(Data extracted from a collection)
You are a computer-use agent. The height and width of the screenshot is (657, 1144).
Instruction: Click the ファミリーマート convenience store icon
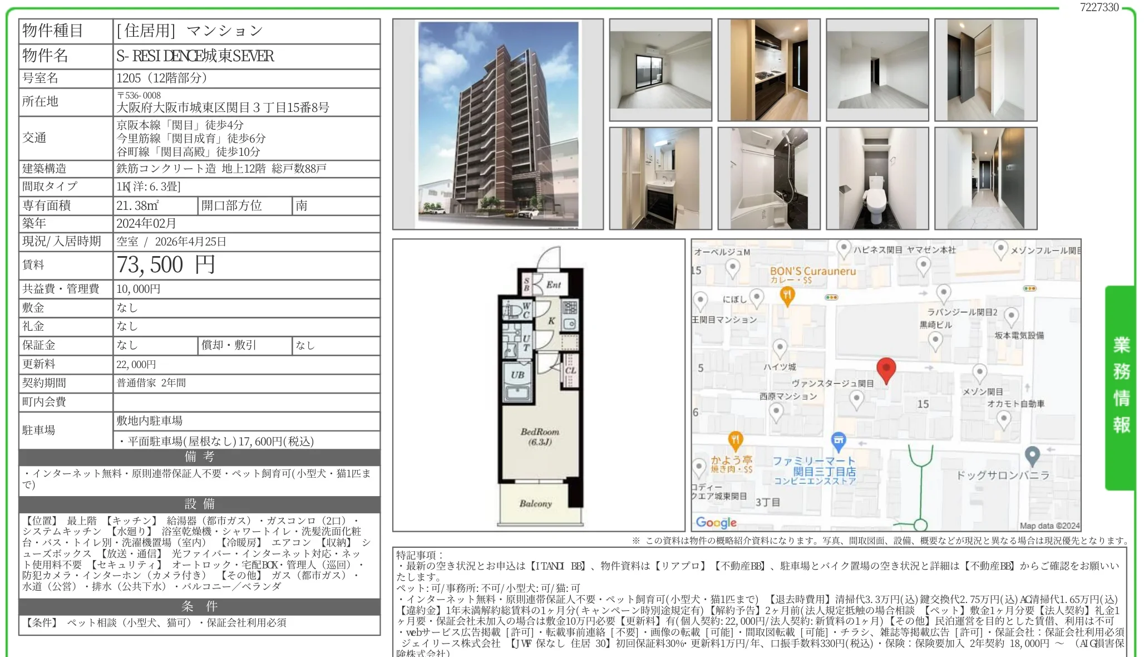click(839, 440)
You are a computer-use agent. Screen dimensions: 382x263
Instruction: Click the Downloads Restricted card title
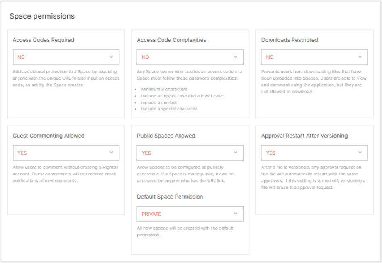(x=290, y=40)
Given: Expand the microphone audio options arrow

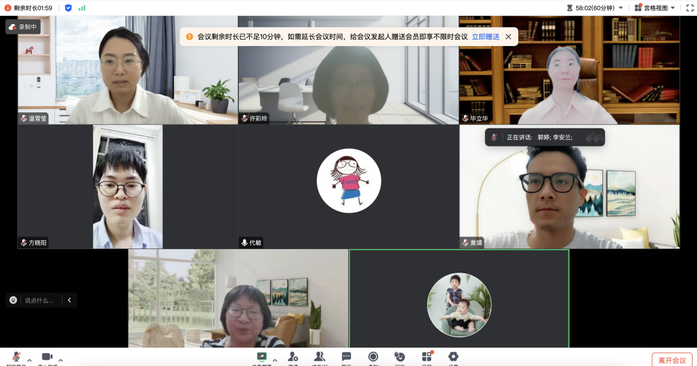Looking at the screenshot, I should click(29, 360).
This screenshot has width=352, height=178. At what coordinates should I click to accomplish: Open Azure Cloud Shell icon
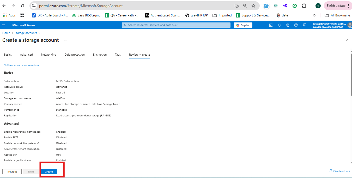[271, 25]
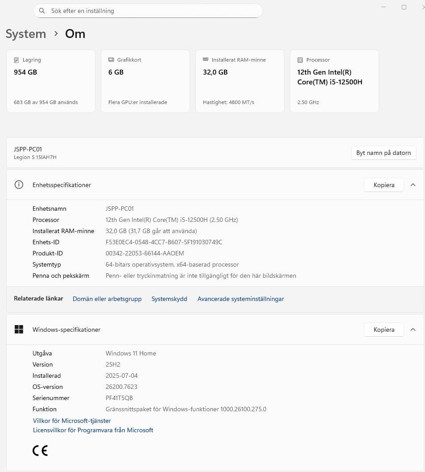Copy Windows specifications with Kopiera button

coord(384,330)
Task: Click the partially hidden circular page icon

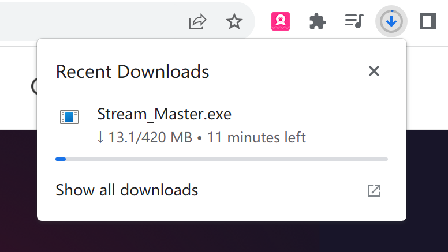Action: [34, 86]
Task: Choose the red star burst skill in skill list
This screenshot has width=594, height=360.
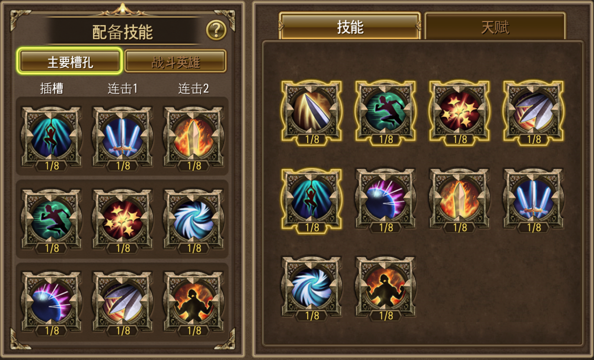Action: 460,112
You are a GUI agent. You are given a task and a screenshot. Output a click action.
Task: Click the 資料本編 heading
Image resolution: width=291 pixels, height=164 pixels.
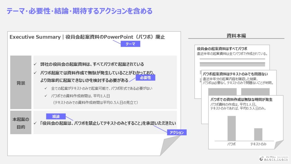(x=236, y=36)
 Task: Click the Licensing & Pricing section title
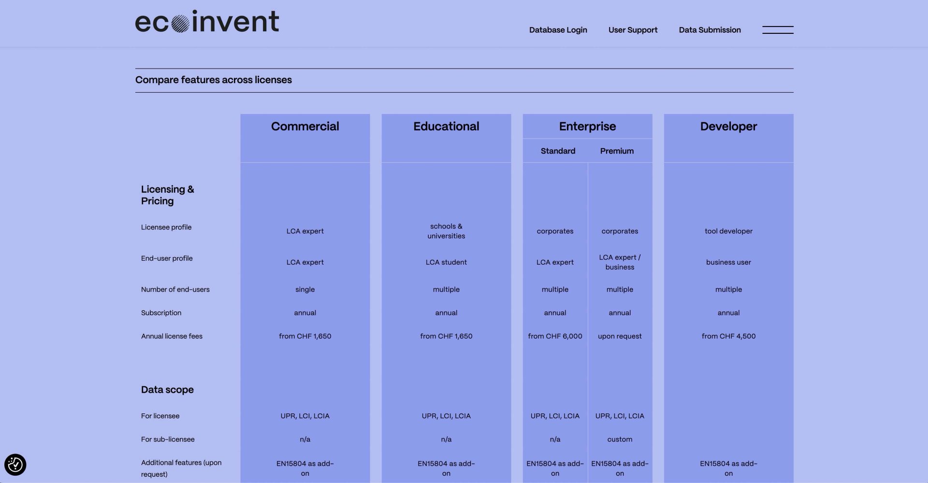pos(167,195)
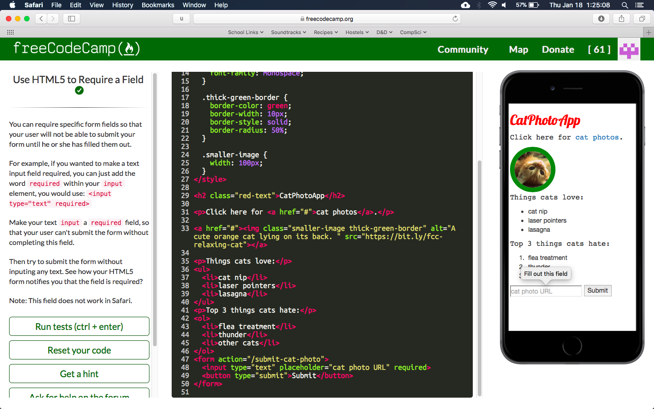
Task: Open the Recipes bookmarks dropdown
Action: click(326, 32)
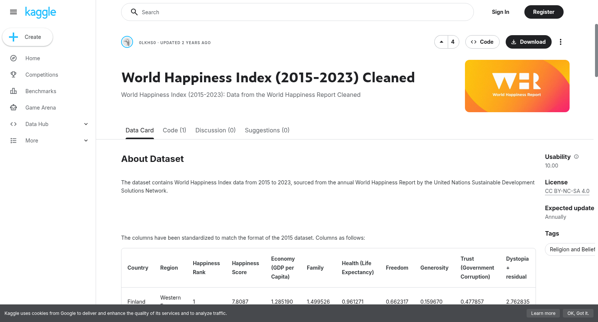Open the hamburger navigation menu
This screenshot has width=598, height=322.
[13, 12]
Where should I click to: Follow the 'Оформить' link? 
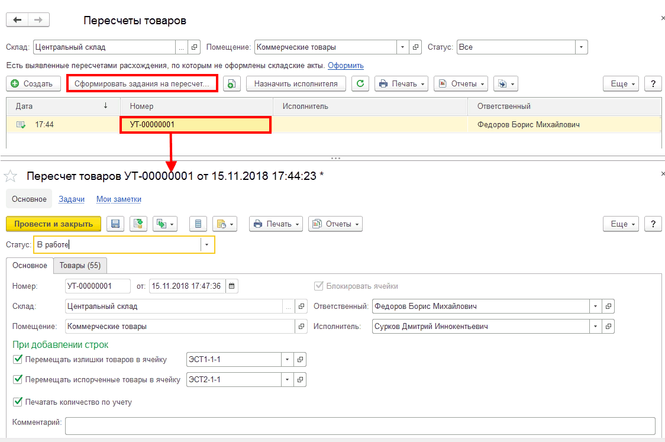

* * *

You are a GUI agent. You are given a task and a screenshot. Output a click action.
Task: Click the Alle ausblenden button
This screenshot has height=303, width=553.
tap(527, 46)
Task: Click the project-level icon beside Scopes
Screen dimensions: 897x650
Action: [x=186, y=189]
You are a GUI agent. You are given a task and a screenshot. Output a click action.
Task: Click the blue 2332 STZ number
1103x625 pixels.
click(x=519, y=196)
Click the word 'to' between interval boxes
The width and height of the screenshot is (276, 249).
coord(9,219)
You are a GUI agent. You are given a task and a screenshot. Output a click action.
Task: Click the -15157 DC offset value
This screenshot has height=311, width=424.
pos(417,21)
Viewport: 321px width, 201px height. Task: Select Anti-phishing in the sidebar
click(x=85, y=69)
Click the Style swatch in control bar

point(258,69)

▶ [TASK DESCRIPTION]:
Which lines in the records contain the word "width"? Select each one and copy it out in full.

▶ [SOLUTION TO THIS PROBLEM]:
You are a computer-use agent. The height and width of the screenshot is (657, 1144).
This screenshot has width=352, height=178. At what coordinates should I click to accomplish: Open Azure Cloud Shell icon
This screenshot has width=594, height=360.
Image resolution: width=291 pixels, height=164 pixels.
This screenshot has width=598, height=322.
This screenshot has height=303, width=553.
The width and height of the screenshot is (276, 249).
This screenshot has height=311, width=424.
Viewport: 321px width, 201px height. Task: Select Anti-phishing in the sidebar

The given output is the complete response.